### ARTICLE
----------------

Flaherty: Wait Till Next Year

Two documents that can have an important effect on our economy were released in the past week. One of them expresses a considerable sense of urgency. The other is in no hurry. Oddly enough both could be right.

The report of the Nova Scotia Commission on Building Our New Economy chaired by Ray Ivany is worth reading more than once, as much for its analysis as its recommendations. Above all it is a call to action by all participants in the Nova Scotian economy. On the other hand federal Finance Minister Flaherty’s budget charts no new directions, nor does it add much to the initiatives previously announced.

Flaherty’s speech began with a number of quotes about fiscal prudence from Sir John A. Mac Donald and his contemporaries. But really he seemed to be channelling Bill Davis. Davis enjoyed a fourteen year run as Premier of Ontario. When asked to explain his success he liked to reply “Bland works.”

The Conservative government’s political future relies heavily on its credibility for economic and fiscal stewardship. Until the financial crisis in 2007-2008 it was gradually reducing debt as a percentage of GDP. Canada weathered the crisis relatively well, but progress on debt reduction was interrupted by a fair dose of needed stimulus spending. That has now concluded and the debt burden is about to resume its decline.

The Conservatives like to point out that Canada has done well compared to other countries in the G-7. On the other hand, with the exception of Germany, the competition in this department is rather weak.

The biggest new initiative reflected in the budget will save $7.4 billion over six years. Civil servants will now have to pay half the cost of post-retirement health benefits rather than a quarter, an annual increase of about $290 per person.

----------------

### SET PROBLEM A
Please give the records from the line with "Viewport: 1175px width, 597px height." up to and including the line with "will (837, 54)." as a Markdown table with the columns Row and Line, leaving out blank lines.
The records have nothing to do with the budget commentary.

Some records:

----------------

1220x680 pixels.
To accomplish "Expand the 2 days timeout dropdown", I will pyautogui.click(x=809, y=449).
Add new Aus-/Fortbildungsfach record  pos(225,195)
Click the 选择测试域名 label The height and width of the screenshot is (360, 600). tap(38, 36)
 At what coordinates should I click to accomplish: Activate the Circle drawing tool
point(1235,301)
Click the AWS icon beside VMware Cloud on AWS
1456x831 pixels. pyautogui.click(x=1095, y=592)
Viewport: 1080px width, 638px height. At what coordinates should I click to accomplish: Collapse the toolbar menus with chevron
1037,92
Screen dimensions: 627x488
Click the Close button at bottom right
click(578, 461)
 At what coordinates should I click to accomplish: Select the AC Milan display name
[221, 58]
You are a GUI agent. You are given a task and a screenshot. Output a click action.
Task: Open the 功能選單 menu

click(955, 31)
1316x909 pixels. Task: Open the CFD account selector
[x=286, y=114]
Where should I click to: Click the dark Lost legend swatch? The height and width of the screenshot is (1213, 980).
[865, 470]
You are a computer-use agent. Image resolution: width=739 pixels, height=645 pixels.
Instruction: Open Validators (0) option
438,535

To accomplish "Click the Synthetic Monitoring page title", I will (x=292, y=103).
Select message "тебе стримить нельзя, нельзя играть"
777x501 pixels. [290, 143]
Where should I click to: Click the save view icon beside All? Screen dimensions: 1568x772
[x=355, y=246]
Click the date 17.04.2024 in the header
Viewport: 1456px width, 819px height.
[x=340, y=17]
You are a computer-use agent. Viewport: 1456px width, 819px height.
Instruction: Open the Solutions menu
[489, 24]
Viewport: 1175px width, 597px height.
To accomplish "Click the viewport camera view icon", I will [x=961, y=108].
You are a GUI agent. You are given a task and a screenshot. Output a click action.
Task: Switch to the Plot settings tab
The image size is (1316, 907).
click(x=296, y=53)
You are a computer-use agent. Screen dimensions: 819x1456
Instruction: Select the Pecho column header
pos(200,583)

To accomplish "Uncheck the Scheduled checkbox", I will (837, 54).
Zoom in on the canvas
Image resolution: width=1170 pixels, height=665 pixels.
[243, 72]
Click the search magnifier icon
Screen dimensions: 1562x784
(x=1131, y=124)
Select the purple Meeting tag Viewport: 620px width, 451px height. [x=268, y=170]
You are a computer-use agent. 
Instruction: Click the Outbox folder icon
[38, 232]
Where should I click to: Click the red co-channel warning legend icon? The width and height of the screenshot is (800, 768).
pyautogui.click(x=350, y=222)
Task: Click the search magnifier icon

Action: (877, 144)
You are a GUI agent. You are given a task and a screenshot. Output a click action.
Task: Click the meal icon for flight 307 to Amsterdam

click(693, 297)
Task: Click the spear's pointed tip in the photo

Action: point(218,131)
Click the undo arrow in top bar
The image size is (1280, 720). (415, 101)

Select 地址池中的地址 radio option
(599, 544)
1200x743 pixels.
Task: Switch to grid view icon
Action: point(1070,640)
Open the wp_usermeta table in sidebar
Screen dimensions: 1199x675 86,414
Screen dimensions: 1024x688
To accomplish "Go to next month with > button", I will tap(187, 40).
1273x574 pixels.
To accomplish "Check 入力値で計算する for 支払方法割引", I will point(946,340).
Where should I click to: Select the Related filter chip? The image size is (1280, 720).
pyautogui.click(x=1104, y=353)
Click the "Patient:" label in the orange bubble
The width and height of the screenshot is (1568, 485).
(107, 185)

----------------

### SET PROBLEM B
Write out the budget commentary from "Flaherty: Wait Till" up to and including "could be right.".

### WRITTEN SOLUTION A
| Row | Line |
|---|---|
| 1 | Viewport: 1175px width, 597px height. |
| 2 | To accomplish "Click the viewport camera view icon", I will [x=961, y=108]. |
| 3 | You are a GUI agent. You are given a task and a screenshot. Output a click action. |
| 4 | Task: Switch to the Plot settings tab |
| 5 | The image size is (1316, 907). |
| 6 | click(x=296, y=53) |
| 7 | You are a computer-use agent. Screen dimensions: 819x1456 |
| 8 | Instruction: Select the Pecho column header |
| 9 | pos(200,583) |
| 10 | To accomplish "Uncheck the Scheduled checkbox", I will (837, 54). |

### WRITTEN SOLUTION B
Flaherty: Wait Till Next Year

Two documents that can have an important effect on our economy were released in the past week. One of them expresses a considerable sense of urgency. The other is in no hurry. Oddly enough both could be right.